■ Dataset records:
··········
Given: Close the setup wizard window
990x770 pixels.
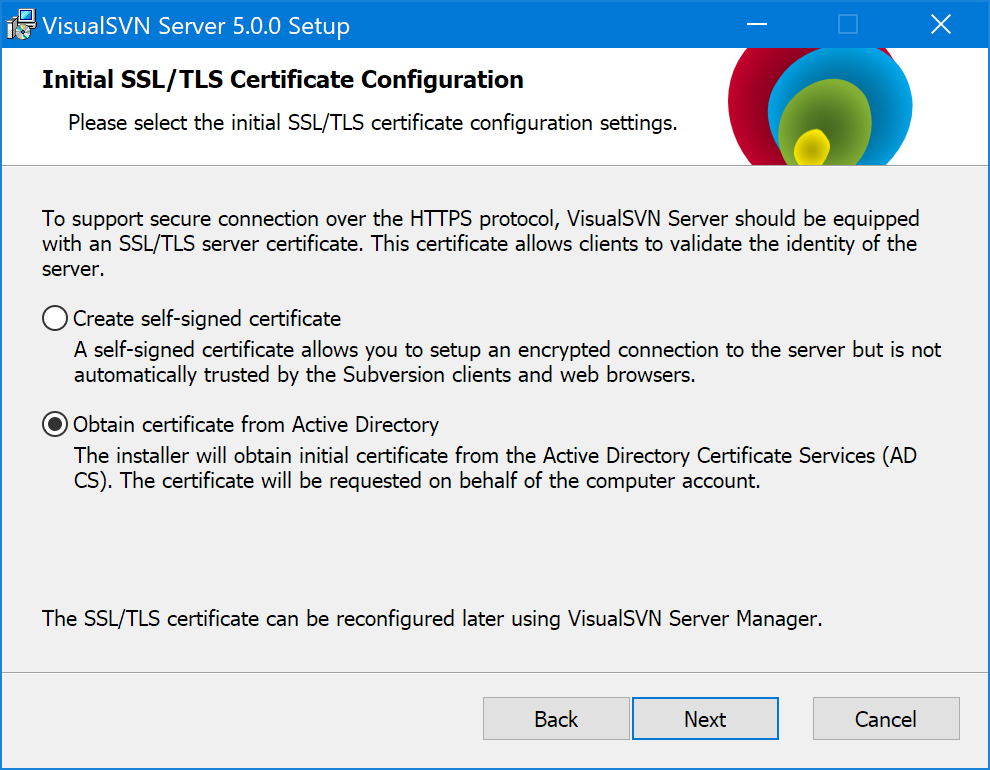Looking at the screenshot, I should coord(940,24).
··········
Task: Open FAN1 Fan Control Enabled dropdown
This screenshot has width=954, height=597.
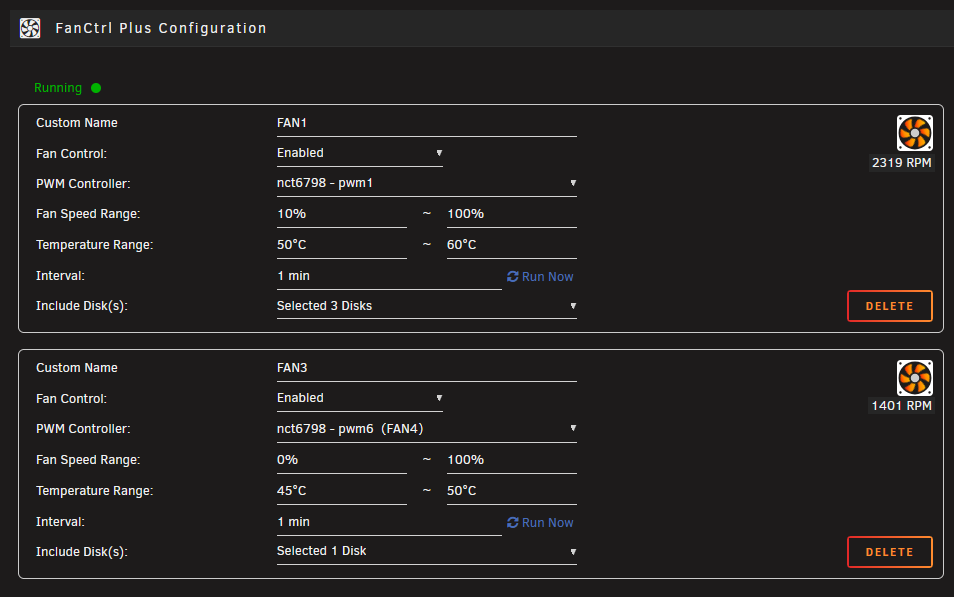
··········
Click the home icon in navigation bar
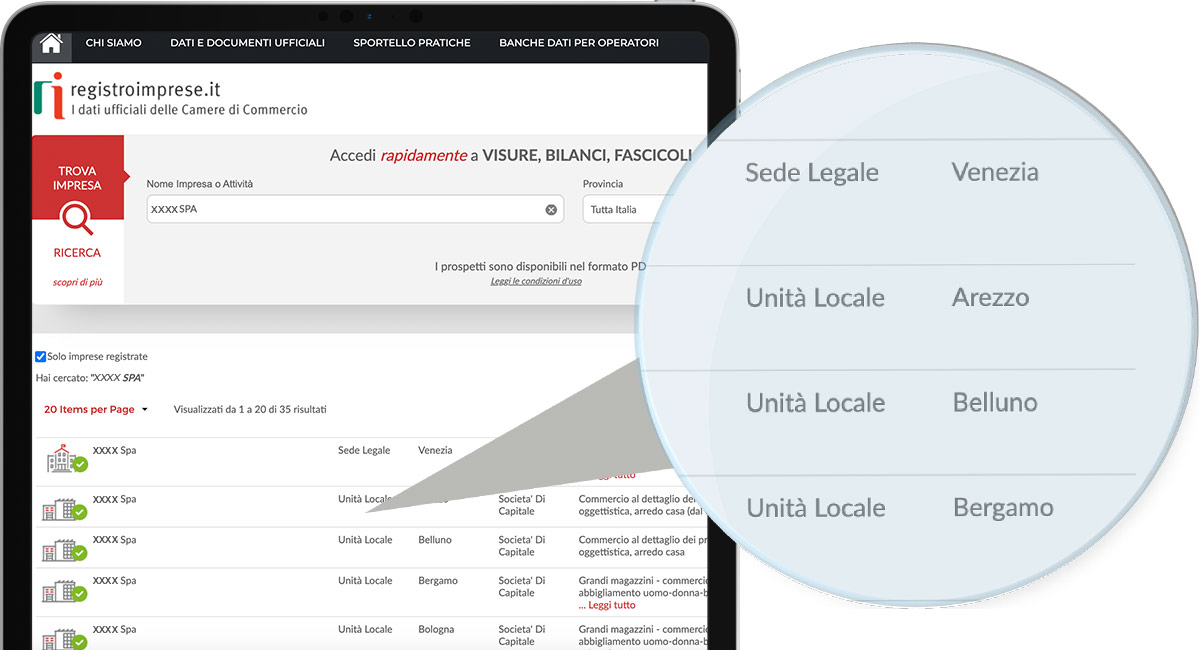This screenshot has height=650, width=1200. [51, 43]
··········
■ Requirement: Go through the listing above and write out exactly the lines starting with the one holding "Task: Open FAN1 Fan Control Enabled dropdown" and running through the one holding "This screenshot has width=954, height=597.", ends included, and no others.

■ Final answer:
Task: Open FAN1 Fan Control Enabled dropdown
This screenshot has width=954, height=597.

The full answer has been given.